Parents also Friends?


Parents also friends? Recently I have been asking myself this question as I am very close with my kids. I have read several articles about how it’s not okay to be your child’s friend in order to maintain proper authority over your children. If we coddle our children and consider them our friends, then we must not be doing our job as parents, right?

This mentality comes from the aftermath of a generation of self-involved, spoiled, and entitled young adults known as Millennials. This generation has a bad reputation, though to be fair, so did my generation. Generation X was otherwise known as the slacker generation so I don’t hold much stock in reputations. Anyway, we are still raising some of that generation. My oldest is a part of generation Y. He is none of the above things his generation is known for.
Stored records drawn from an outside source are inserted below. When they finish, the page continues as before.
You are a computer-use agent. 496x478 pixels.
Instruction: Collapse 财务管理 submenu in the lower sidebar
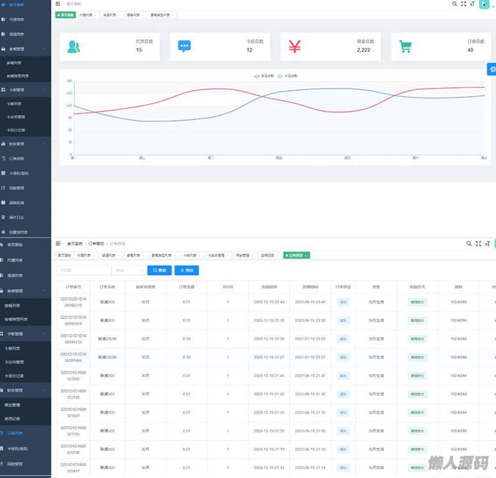click(25, 390)
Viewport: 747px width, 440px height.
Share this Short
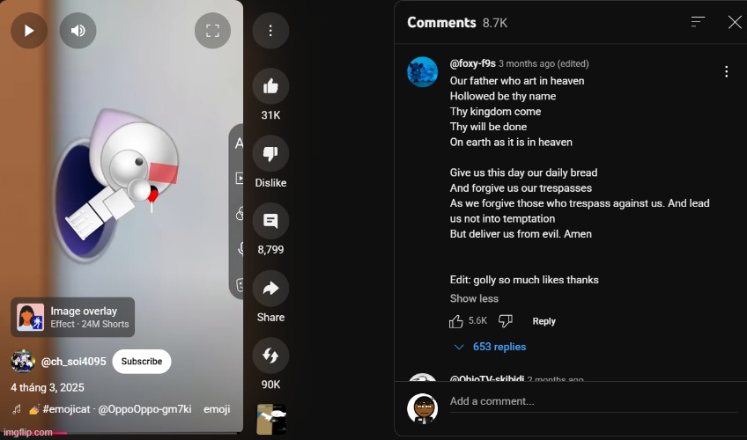[270, 289]
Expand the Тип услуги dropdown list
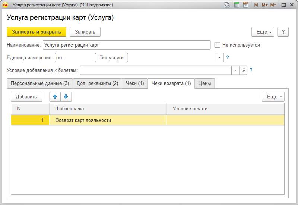 click(x=219, y=57)
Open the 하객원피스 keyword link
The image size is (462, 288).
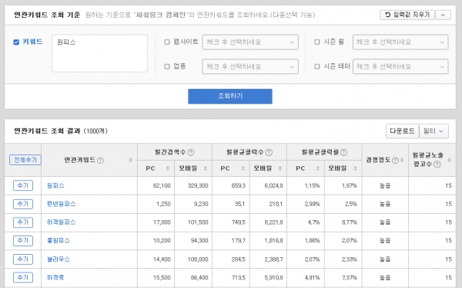click(62, 222)
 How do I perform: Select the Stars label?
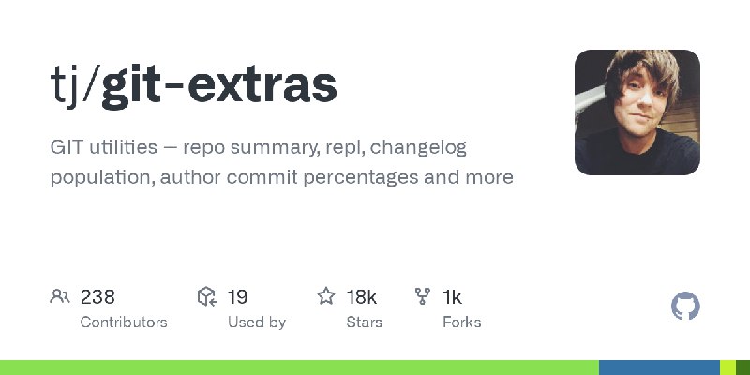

I keep seeing articles titled, “I am not your friend!” While reading the article I can see that the mom loves her children but she comes off as being somewhat of an overbearing person. I don’t believe that is the case but it got me to thinking. What does friend mean in the context of parenthood? Well, let’s start with the basic definition of what the term friend means. I looked this up and didn’t expect what I read:


Do you see the first definition there? ONE ATTACHED BY AFFECTION OR ESTEEM. Here’s another one I came across: parentasfriend_rockinrandommom

Isn’t that interesting? Who woulda thought? It’s a bond. Now we each have our own definition of what a friend is and what kind of friendships we want in our lives. Typically, most of us define friends as someone NOT related to us who we have mutual affection for and a bond with. But these definitions include family. When we think of family though, we think of our siblings, cousins, aunts and uncles. We don’t think of our parents or children as friends.

Then I thought, well, what goes into a friendship? Friendship is more than just a bond. In order for that bond to even occur, you have to be there for one another. A friend is someone who listens to you. A friend laughs with you, argues with you, cries with you. Hmmm… I do all of those things with my kids.

Being a Mother First.

I always tell my boys that I am their mother first. I will always be their mother before anything else. They are well aware that I will put my parenting above everything and anything. It’s just that important to me that I raise kind but strong men. I am not a strict mother by any stretch.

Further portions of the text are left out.